Work task: Lines outside the range are not wanted. Give again exactly the lines between the line holding "Task: Expand the ACADEMY catalog dropdown" and the line holding "The image size is (711, 400).", inclusive, from the listing below.
##########
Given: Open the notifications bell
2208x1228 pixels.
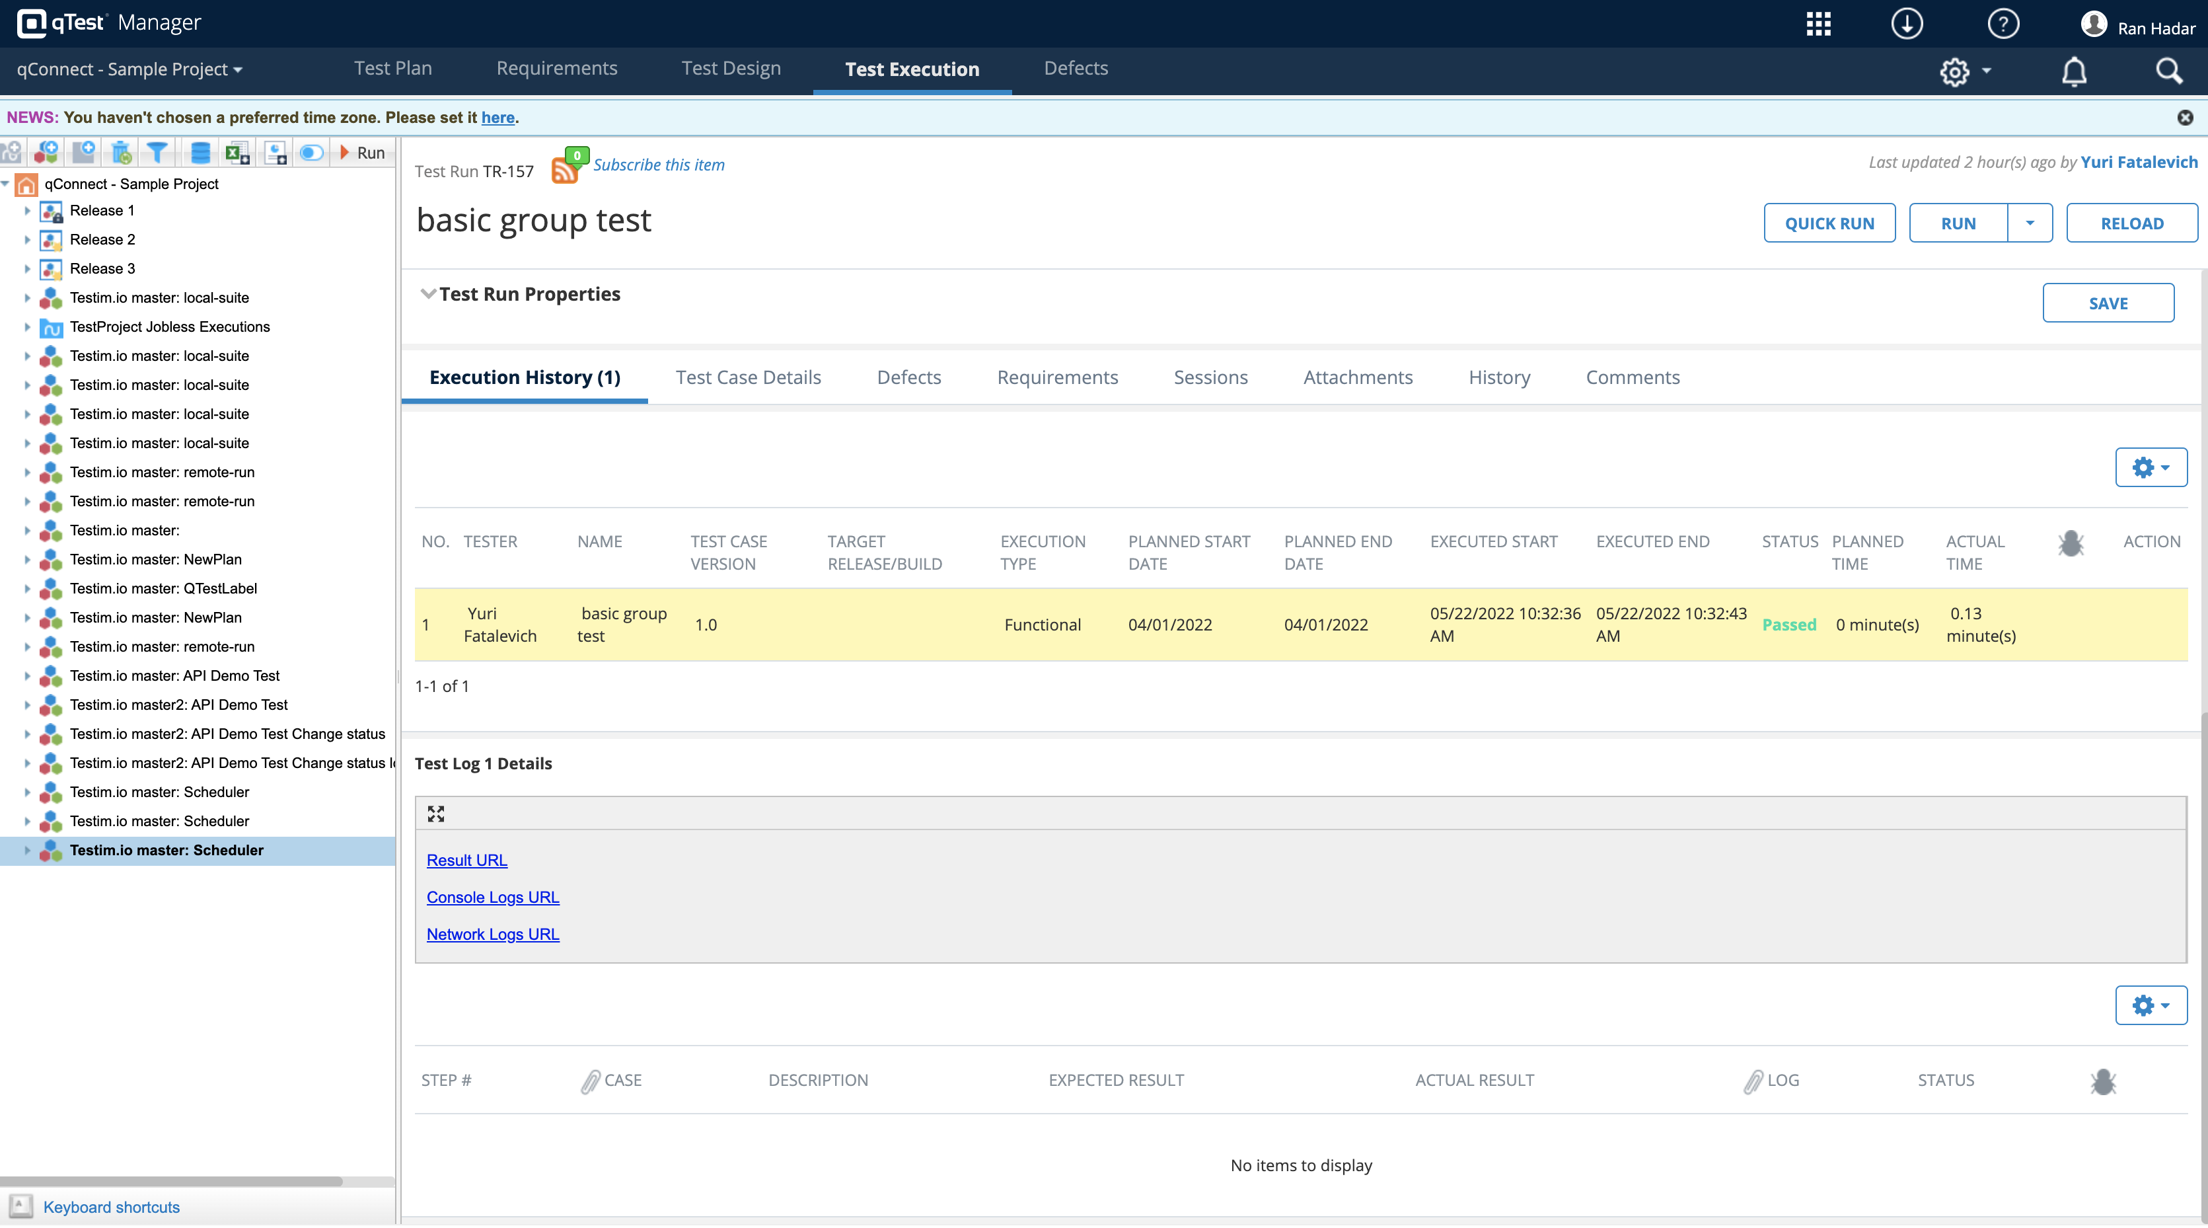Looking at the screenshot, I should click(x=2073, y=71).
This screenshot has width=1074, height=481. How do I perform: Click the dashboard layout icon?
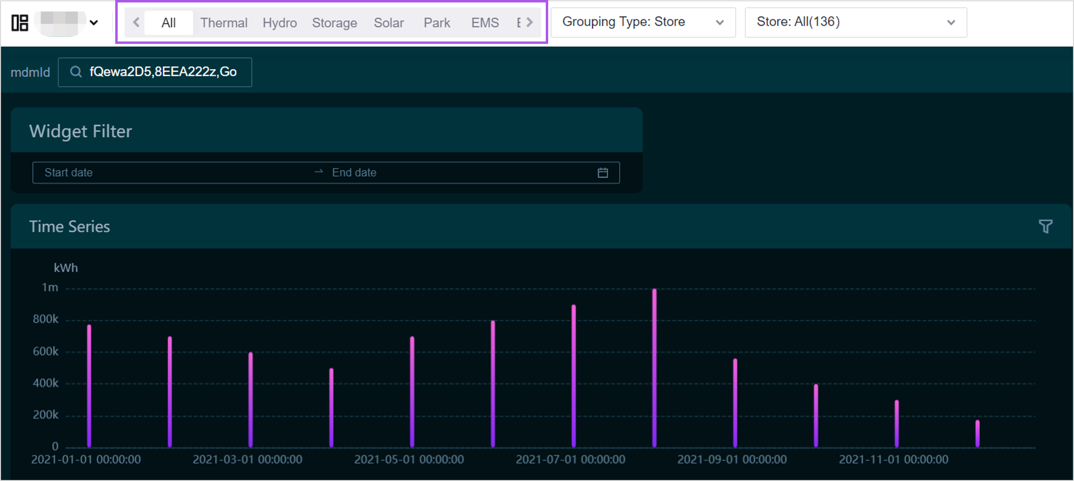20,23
##########
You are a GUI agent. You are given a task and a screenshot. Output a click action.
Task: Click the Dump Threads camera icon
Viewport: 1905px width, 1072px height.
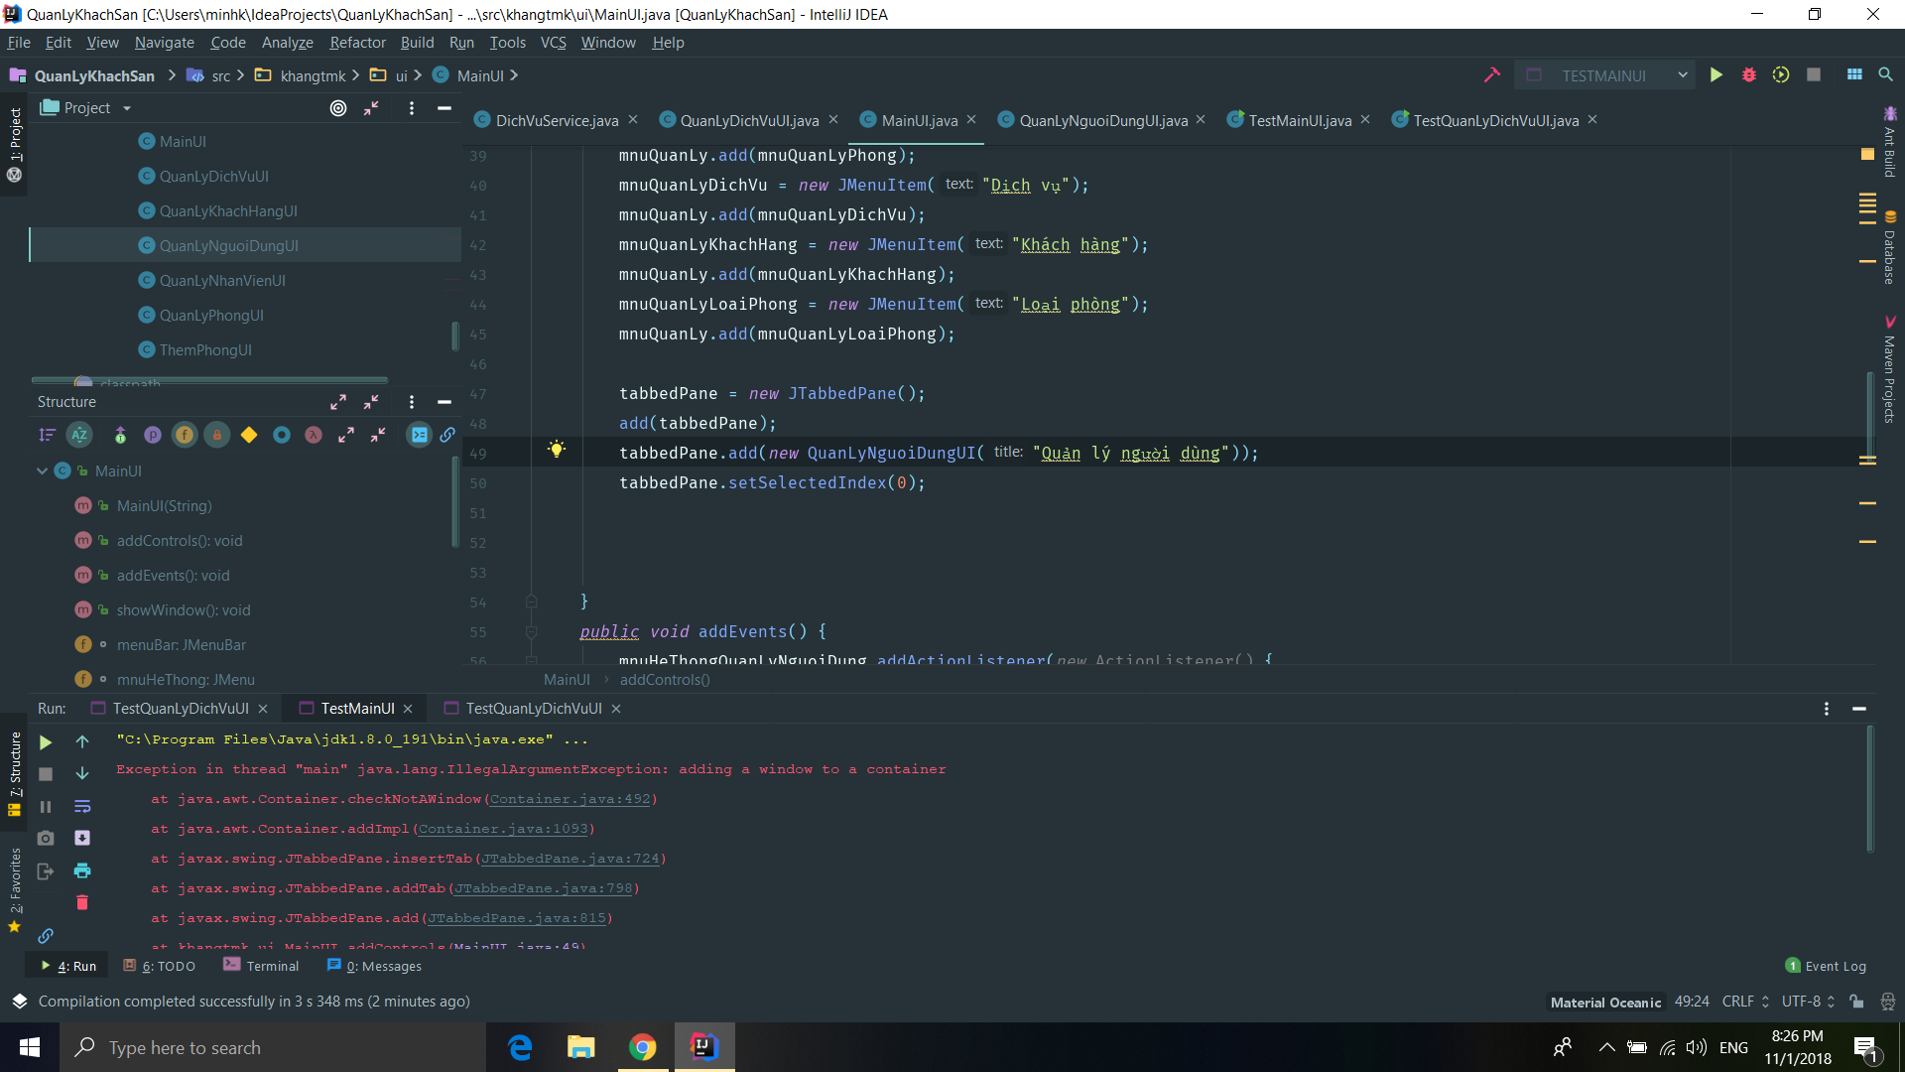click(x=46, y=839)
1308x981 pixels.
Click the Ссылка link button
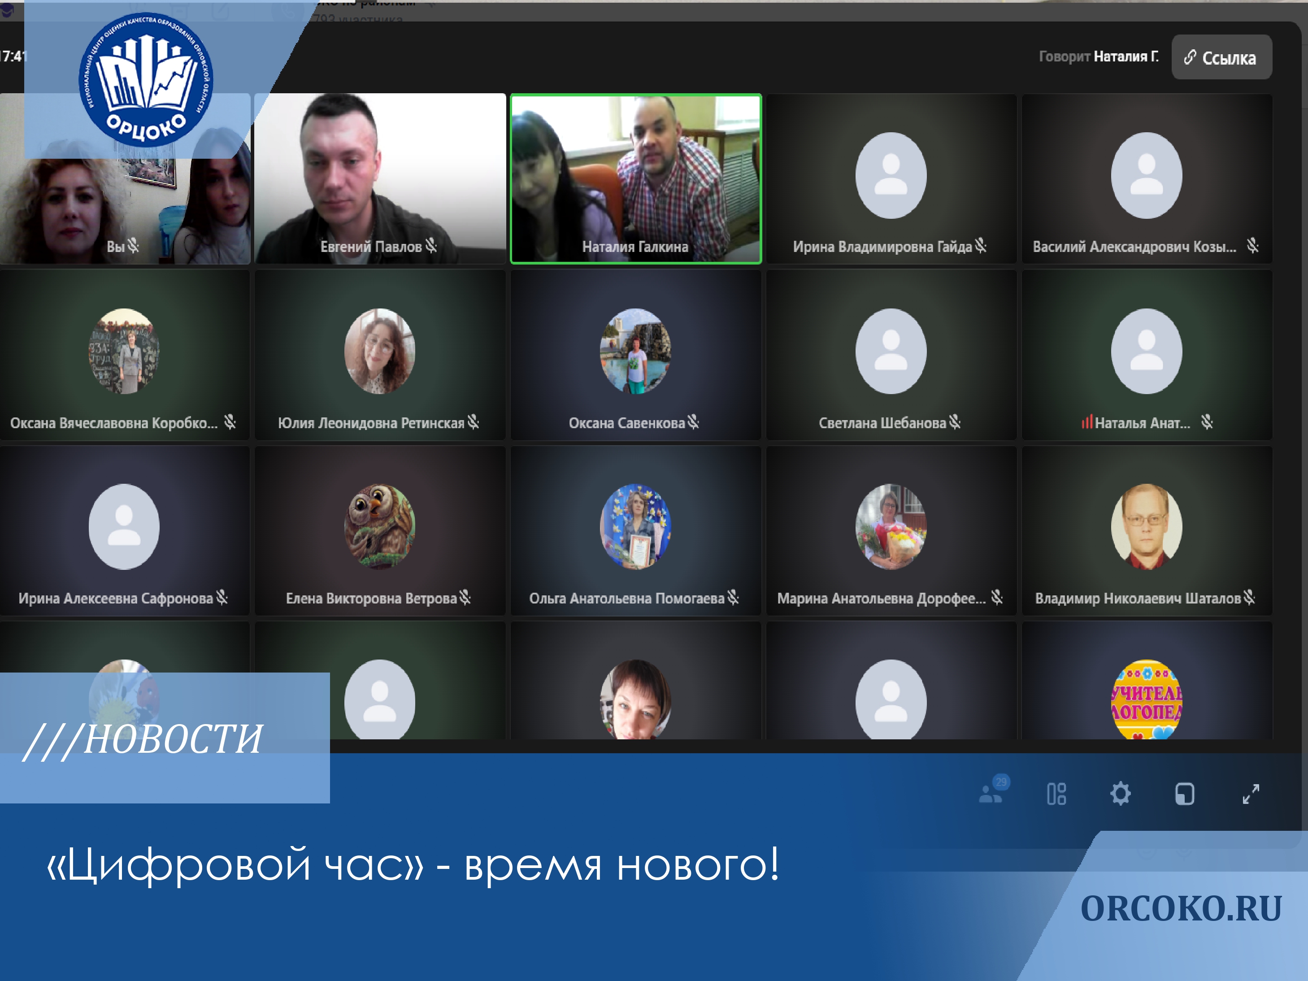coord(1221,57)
##########
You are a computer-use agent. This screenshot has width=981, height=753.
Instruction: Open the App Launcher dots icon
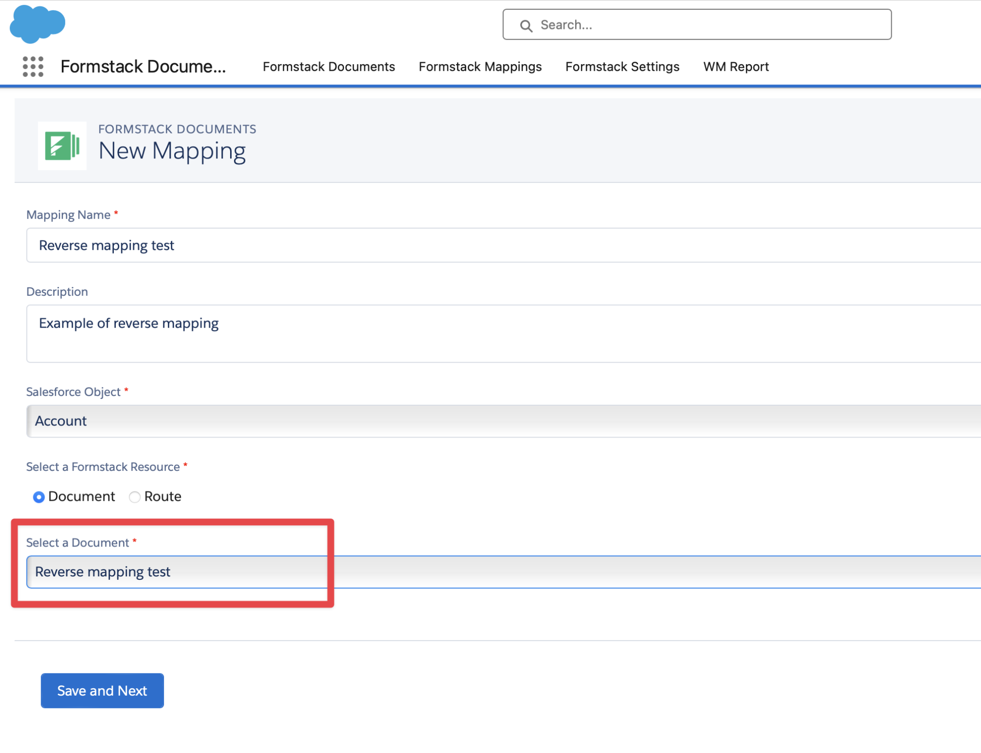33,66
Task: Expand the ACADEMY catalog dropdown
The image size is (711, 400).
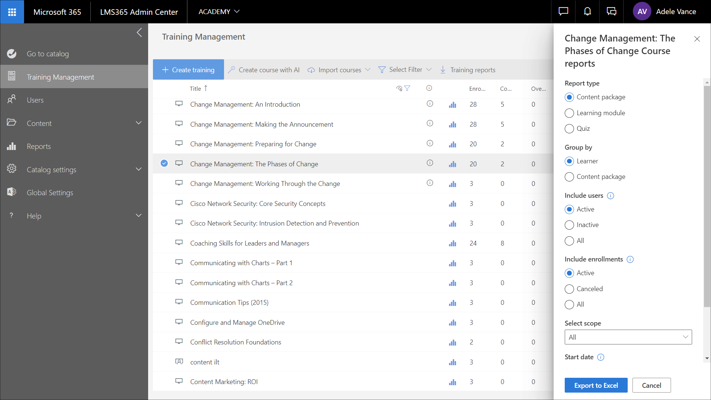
##########
Solution for this task:
Task: Expand the ACADEMY catalog dropdown
The image size is (711, 400).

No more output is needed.